Combien un esprit supporte-t-il de vérité ?

C'est la question qui m'a traversé l'esprit à l'issue de la représentation de "Ode maritime" de Alvaro de Campos alias Fernando Pessoa (dans une mise en scène de Claude Régy) au cours de laquelle des spectateurs ont bruyamment quitté la salle (voir à ce propos les rubriques des 4 et 14 juin qu'y consacre Pierre Assouline dans son blog*).

Peut-être, se fondant sur le titre de l'œuvre, ces spectateurs s'attendaient-ils à des histoires pittoresques de marins aventuriers avec à la clé des cris de mouettes**, des tempêtes et une femme dans chaque port ? Que croyaient-ils, demande ironiquement Assouline, qu'ils allaient voir du Eric-Emmanuel Schmitt ?

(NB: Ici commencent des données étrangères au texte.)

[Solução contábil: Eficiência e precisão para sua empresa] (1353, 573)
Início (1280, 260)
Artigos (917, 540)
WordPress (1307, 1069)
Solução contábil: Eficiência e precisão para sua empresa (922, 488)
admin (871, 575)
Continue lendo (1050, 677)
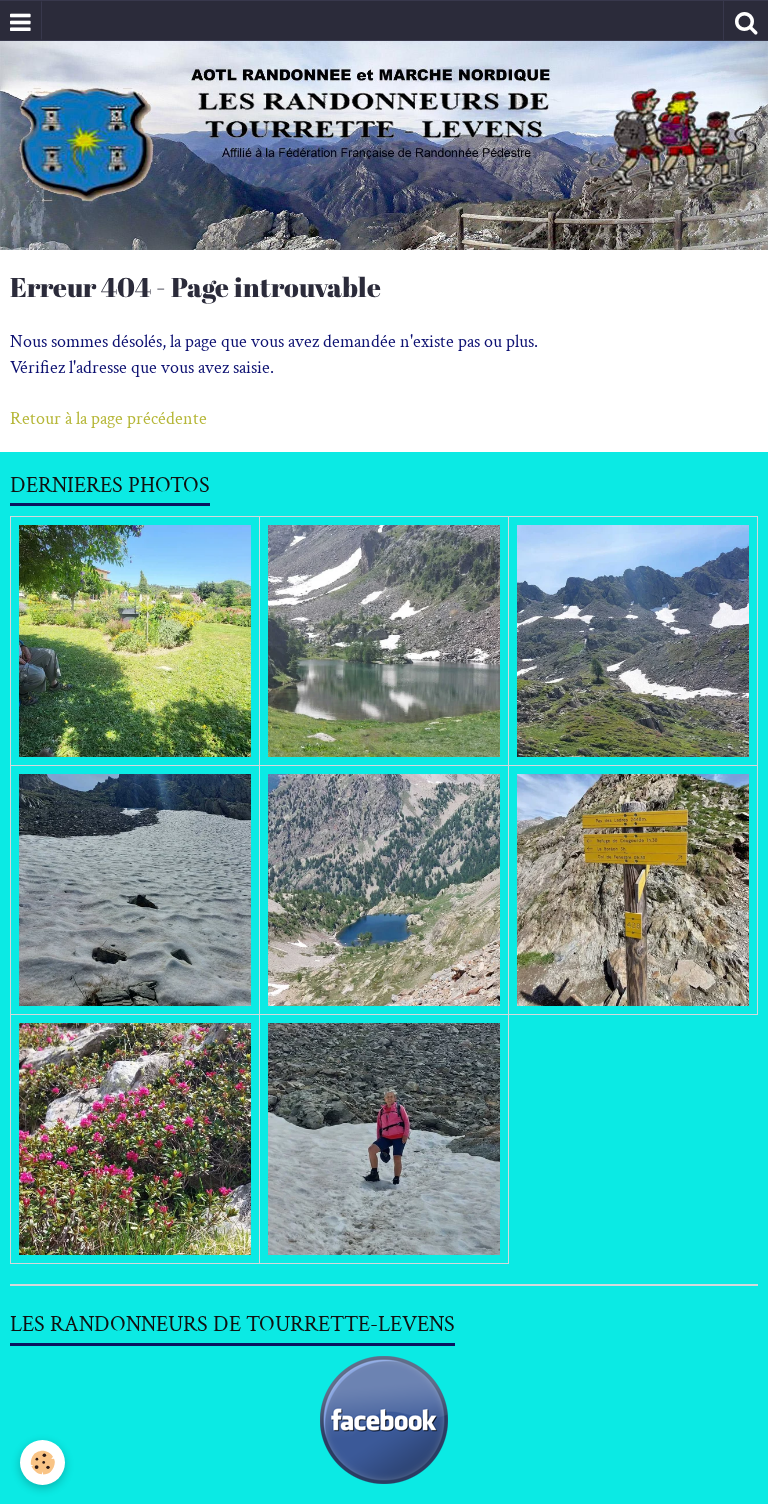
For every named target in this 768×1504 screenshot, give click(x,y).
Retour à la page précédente (108, 418)
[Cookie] (42, 1462)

Comme toujours avec Pessoa, on est loin, très loin des clichés. En fait, la mer n'y est qu'un prétexte, guère plus qu'une toile de fond. Le véritable thème de l'oeuvre, ce sont les profondeurs abyssales où vivent des créatures monstrueuses; pas les gouffres océaniques auxquels pourrait faire penser le titre, mais ceux, intérieurs, proches et donc autrement plus effrayants, qui hantent l'âme humaine. Carnages, massacres, tortures, viols, récit du bourreau, mais aussi celui, plus dérangeant encore, du masochiste qui implore d'être soumis aux pires atrocités, rien ne nous est épargné des détails les plus scabreux, jusqu'aux limites du supportable (au-delà, apparemment, pour ceux qui ont quitté la salle). Face aux scènes épouvantables que nous narre le magnifique comédien Jean-Quentin Châtelain d'un ton souvent monocorde et d'autant plus inquiétant qu'il l'entrecoupe de cris qui vous mettent les nerfs à vif, deux réactions sont possibles : soit, figé dans votre fauteuil, sonné (oserais-je dire : fasciné, comme on l'est devant un serpent venimeux) par ces visions abominables, vous restez jusqu'au bout de l'horreur (après quelque temps, au sortir de son cauchemar, le narrateur finit par se calmer, épuisé, toute son énergie dévorée par ses démons intérieurs); soit, révulsé, saisi d'effroi, vous n'avez d'autre choix que de fuir ce récit insoutenable. Dans les deux cas, une même révélation dérangeante se fait jour : Pessoa ne parle de rien d'autre que de nous, nous tous, monstres en puissance dont la malfaisance se révélera ou non suivant les circonstances (une guerre par exemple). La seule différence entre ceux qui restent dans la salle et ceux qui partent, c'est que les premiers acceptent cette idée, aussi abjecte soit-elle, tandis que les seconds s'empressent de la refouler aussi violemment qu'elle leur est apparue, préférant s'aveugler sur leur vraie nature. "Combien un esprit supporte-t-il de vérité, combien en ose-t-il ?" écrivait Nietzsche dans "Ecce homo".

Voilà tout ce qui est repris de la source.